Environments

One of the main benefits of using environment variables is the ability to boot your application with configuration intended for different environments (e.g., development, preview, staging, production, test).

You can use functions and environment-specific .env files (e.g., .env.production) to alter configuration accordingly in a declarative way. Plus the additional guardrails provided by varlock also make this much safer no matter how values are set.

While many have traditionally shied away from using environment-specific .env files due to fear of committing sensitive values, the new ability to set values using functions makes it much easier to manage these values in a secure way.

Process overrides

varlock will always treat environment variables passed into the process with the most precedence. This means you can rely on your external hosting platform to inject environment-specific values and still benefit from varlock’s validation and coercion logic.

However we recommend using injected overrides sparingly, and instead moving more config into your .env files.

Loading environment-specific `.env` files

varlock automatically detects all .env.* files in the current directory. However any environment-specific files (e.g., .env.development) will only be loaded if they match the value of the env var set by the @envFlag root decorator.

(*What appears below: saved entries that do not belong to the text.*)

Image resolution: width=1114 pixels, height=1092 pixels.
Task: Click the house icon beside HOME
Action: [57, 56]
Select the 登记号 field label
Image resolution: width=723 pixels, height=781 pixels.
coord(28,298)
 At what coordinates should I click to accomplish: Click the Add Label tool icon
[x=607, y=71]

The files are applied with a specific precedence (increasing):

.env.schema - your schema file, which can also contain default values
.env - default values only (not recommended)
.env.[envFlag] - environment-specific values
.env.local - local overrides (gitignored)
.env.[envFlag].local - environment-specific local overrides (gitignored)

For example, consider the following .env.schema:

# @envFlag=APP_ENV
# ---
# @type=enum(development, test, staging, production)
APP_ENV=development

Your environment flag key is set to APP_ENV, which has a default value of development. By default, .env.development and .env.development.local will be loaded if they exist.

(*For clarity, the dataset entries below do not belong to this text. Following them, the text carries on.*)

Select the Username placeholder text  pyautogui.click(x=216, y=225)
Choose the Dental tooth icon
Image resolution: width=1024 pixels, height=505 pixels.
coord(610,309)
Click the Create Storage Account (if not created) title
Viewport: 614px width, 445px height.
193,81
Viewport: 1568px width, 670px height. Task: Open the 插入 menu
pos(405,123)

To tell varlock to load .env.staging instead, you must set APP_ENV to staging - usually using an override passed into the process. For example:

APP_ENV=staging varlock run -- node my-test-script.js

Advanced logic using functions

On some platforms, you may not have full control over a build or boot command or the env vars passed into them. In this case, we can use functions to transform other env vars provided by the platform into the environment flag value we want. We can use remap() to transform a value according to a lookup, along with regex() if we need to match a pattern instead of an exact value.

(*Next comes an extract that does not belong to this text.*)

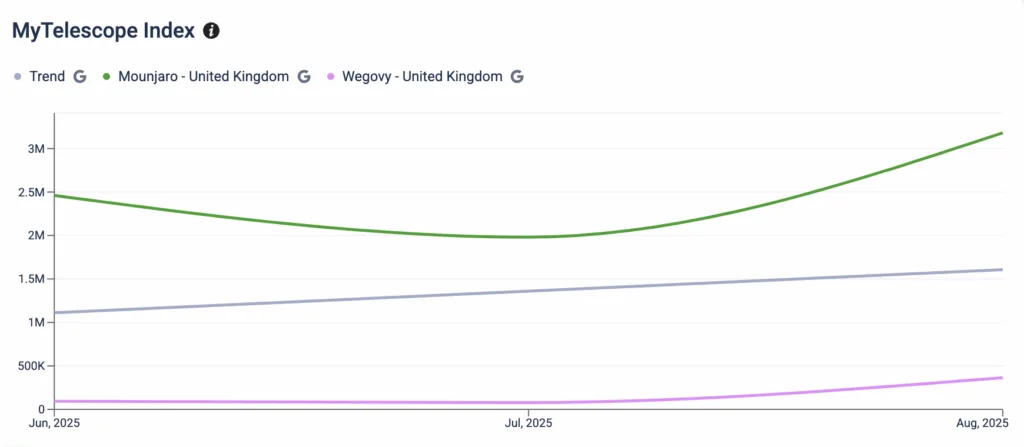Click the info icon beside MyTelescope Index

click(x=211, y=31)
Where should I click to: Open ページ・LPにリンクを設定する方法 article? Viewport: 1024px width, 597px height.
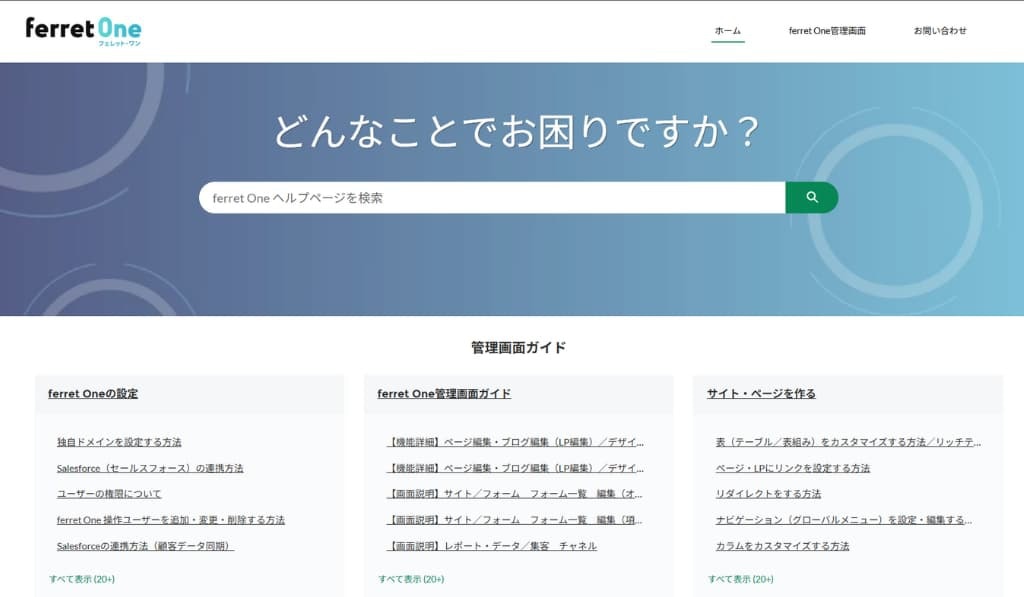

For example, on the Cloudflare Workers CI platform, we get the current branch name injected as WORKERS_CI_BRANCH, which we can use to determine which environment to load:

# @envFlag=APP_ENV
# ---
# set to current branch name when build is running on Cloudflare CI, empty otherwise
WORKERS_CI_BRANCH=
# @type=enum(development, preview, production, test)
APP_ENV=remap($WORKERS_CI_BRANCH, production="main", preview=regex(.*), development=undefined)

You’ll notice that test is one of the possible enum values, but it is not listed in the remap. When running tests, you would just explicitly set APP_ENV when invoking your command.

APP_ENV=test varlock run -- your-test-command
# or if your command is loading varlock internally
APP_ENV=test your-test-command

or you could run a production style build locally APP_ENV=production varlock run -- your-build-command

Setting a default environment flag

You can set the default environment flag directly when running CLI commands using the --env flag:

varlock load --env production

This is only useful if you do not want to create a new env var for your env flag, and you are only using varlock via CLI commands. Mostly it is used internally by some integrations to match existing default behavior, and should not be used otherwise.